MRS D: City.
KAREN: So that wasn’t too far away then.
MR D: No. So then we went to the Bessborough and had lunch. And you know, whaddya gonna talk to two elderly ladies about?
Present at this lunch were Mr D, Mrs D’s paternal grandma, and Mrs D’s own mother. So the “two grandmas” he refers to earlier are his wife’s grandma, and his daughter’s grandma. I should have drawn a family tree for every interview. Watch as I try and get the relationships straight.
KAREN: Now it was your mum (indicating MRS D) and your grandma? Or your (indicating MR D) mum?
MRS D: My grandma. She was the one that was always a midwife with all the women.
KAREN: So it was your grandma and her daughter?
MR D: No. It was her daughter-in-law.
MRS D: My mum was daughter-in-law to grandma.
KAREN: (Finally cottoning on) Oh.. Okay, I think. So it was your dad’s mum. (“it” meaning the grandma “that was always the midwife with all the women.”)
MRS D: Yeah.
MR D: So then we sat around quite a while…
KAREN: So how many spoke the same language?
MR D: Just the two ladies spoke the same language, I didn’t.
KAREN: Oh my goodness.
MR D: (Laughs very heartily at that.)
KAREN: You mean you didn’t have any language in common?

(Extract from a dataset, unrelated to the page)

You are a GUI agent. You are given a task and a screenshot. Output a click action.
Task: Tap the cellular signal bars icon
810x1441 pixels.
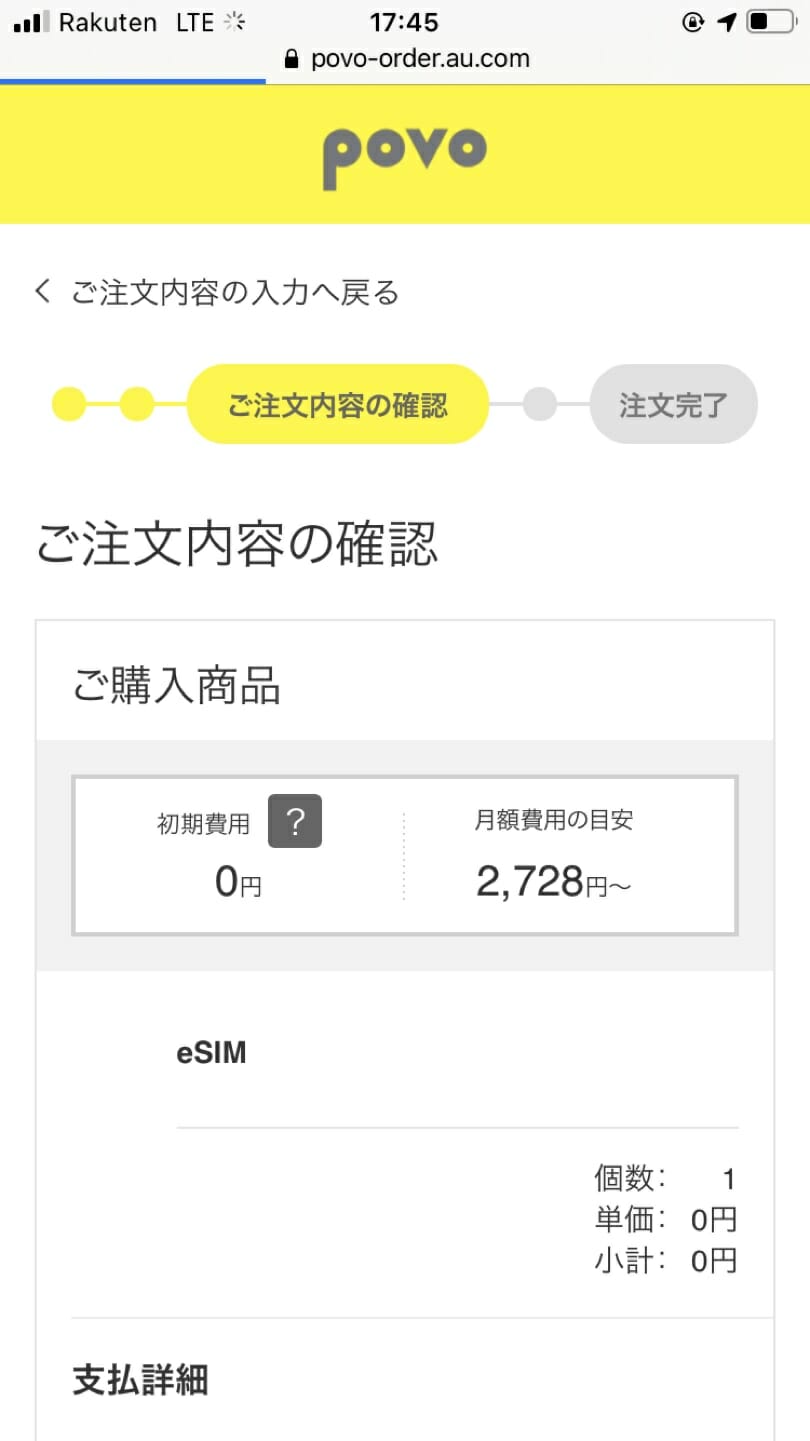pyautogui.click(x=31, y=22)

MR D: Well, with grandma, I could talk high German a little bit but my high German, that wasn’t what we spoke at home.
KAREN: No, it’s not, I know.
MR D: So I could speak to her a little bit, but to mum I spoke in English, and she would answer then in Czech. And so then after we were through discussing things and wondering whether the baby would be born yet we drove to the hospital and they stayed in the car and I went up to the ward and when I got upstairs they said it’s twins.
Well, when I was younger, I always laughed, you know, sort of, it wasn’t a joke but yet I could always smile or laugh about it? And so after I saw the twins and saw that she was all right I went down and while I was walking down and out to the car and… “Now what am I going to tell these two ladies?” So I’m talking and laughing all the way. “Twins, eh? Twins.” So…
MRS D: Did you know how to say twins in German?
Everybody laughs. Mr D had a very dry sense of humour that made his storytelling extremely entertaining.
MR D: So when I got to the car and the ladies are, “What is it? What is it?” And I laughed and I laughed. And finally I could stop long enough to say, “It’s twins.” And: “Huh? Twins? Impossible.” “No,” I said, “twins.” I couldn’t stop laughing.
KAREN: It was nervousness. “What am I gonna do now?”
MR D: (Laughing) Yeah.
KAREN: Three children all of a sudden.
MR D: But finally they came upstairs and they saw the twins. So you see, the second time that was more exciting.
MRS D: Yeah, we didn’t want to go through home birth again.
KAREN: You didn’t, hey?
MRS D: Not when we had an old car to travel with.
MR D: And the thing was, my dad never drove a car. So that day we left the old car there and we took their, it wasn’t a brand new one, but it was fairly new, and he took our old Chevy to go to the field where the boys were working which was only, well, about a mile and a half from home. And he had M____ along. (The couple’s three year old, who was born at home.) And he never got to the field.
KAREN: Why? What happened to the car, did it just break down?
MR D: It just stopped, and he didn’t know what to do with it and, of course, well at that time we were all mechanics so my older brother went and fixed it and he took it home with dad and M______.
MRS D: Maybe it stalled and he flooded it.
MR D: No. I think there was something wrong with the spark. But they said we were sure fortunate we didn’t try to make it with our old car.
KAREN: How many miles?
MR D: Well, from Hanley, from our folks, it was forty-eight miles.
KAREN: You could have had the baby in a field. Two babies in a field.
MR D: So that was an experience.
This interview was a lot of fun, lots of laughs, even during the account of the grave-digging.